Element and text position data
— begin —

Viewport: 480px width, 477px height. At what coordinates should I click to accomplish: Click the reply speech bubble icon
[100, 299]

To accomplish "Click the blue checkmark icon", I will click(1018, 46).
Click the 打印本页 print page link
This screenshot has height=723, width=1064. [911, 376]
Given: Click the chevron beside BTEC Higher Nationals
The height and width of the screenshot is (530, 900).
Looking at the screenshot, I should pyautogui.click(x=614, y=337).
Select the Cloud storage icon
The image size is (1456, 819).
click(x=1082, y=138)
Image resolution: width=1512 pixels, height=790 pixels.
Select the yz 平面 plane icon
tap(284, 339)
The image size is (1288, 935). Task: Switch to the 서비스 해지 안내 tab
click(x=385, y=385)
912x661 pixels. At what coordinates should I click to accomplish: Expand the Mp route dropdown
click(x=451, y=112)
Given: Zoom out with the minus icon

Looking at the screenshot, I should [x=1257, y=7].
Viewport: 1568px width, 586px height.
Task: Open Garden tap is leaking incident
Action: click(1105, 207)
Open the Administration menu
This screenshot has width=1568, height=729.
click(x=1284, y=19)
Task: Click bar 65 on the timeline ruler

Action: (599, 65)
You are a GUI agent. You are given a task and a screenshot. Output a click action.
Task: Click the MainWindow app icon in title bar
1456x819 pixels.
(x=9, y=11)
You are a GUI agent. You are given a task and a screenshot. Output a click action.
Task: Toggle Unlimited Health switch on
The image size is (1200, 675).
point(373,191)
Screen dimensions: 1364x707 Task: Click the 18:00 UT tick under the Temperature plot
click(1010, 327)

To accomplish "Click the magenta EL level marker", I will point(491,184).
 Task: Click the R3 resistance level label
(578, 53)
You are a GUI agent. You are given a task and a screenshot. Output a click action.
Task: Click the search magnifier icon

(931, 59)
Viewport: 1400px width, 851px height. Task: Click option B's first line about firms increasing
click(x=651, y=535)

— end —

● STATED GOAL
Print all of the data above again, line for line, with no changes.

● TASK ANSWER
Viewport: 480px width, 477px height. At what coordinates should I click to accomplish: Click the reply speech bubble icon
[100, 299]

To accomplish "Click the blue checkmark icon", I will click(1018, 46).
Click the 打印本页 print page link
This screenshot has height=723, width=1064. [911, 376]
Given: Click the chevron beside BTEC Higher Nationals
The height and width of the screenshot is (530, 900).
Looking at the screenshot, I should pyautogui.click(x=614, y=337).
Select the Cloud storage icon
The image size is (1456, 819).
click(x=1082, y=138)
Image resolution: width=1512 pixels, height=790 pixels.
Select the yz 平面 plane icon
tap(284, 339)
The image size is (1288, 935). Task: Switch to the 서비스 해지 안내 tab
click(x=385, y=385)
912x661 pixels. At what coordinates should I click to accomplish: Expand the Mp route dropdown
click(x=451, y=112)
Given: Zoom out with the minus icon

Looking at the screenshot, I should [x=1257, y=7].
Viewport: 1568px width, 586px height.
Task: Open Garden tap is leaking incident
Action: click(1105, 207)
Open the Administration menu
This screenshot has width=1568, height=729.
click(x=1284, y=19)
Task: Click bar 65 on the timeline ruler

Action: (599, 65)
You are a GUI agent. You are given a task and a screenshot. Output a click action.
Task: Click the MainWindow app icon in title bar
1456x819 pixels.
(x=9, y=11)
You are a GUI agent. You are given a task and a screenshot. Output a click action.
Task: Toggle Unlimited Health switch on
The image size is (1200, 675).
point(373,191)
Screen dimensions: 1364x707 Task: Click the 18:00 UT tick under the Temperature plot
click(1010, 327)

To accomplish "Click the magenta EL level marker", I will point(491,184).
 Task: Click the R3 resistance level label
(578, 53)
You are a GUI agent. You are given a task and a screenshot. Output a click action.
Task: Click the search magnifier icon

(931, 59)
Viewport: 1400px width, 851px height. Task: Click option B's first line about firms increasing
click(x=651, y=535)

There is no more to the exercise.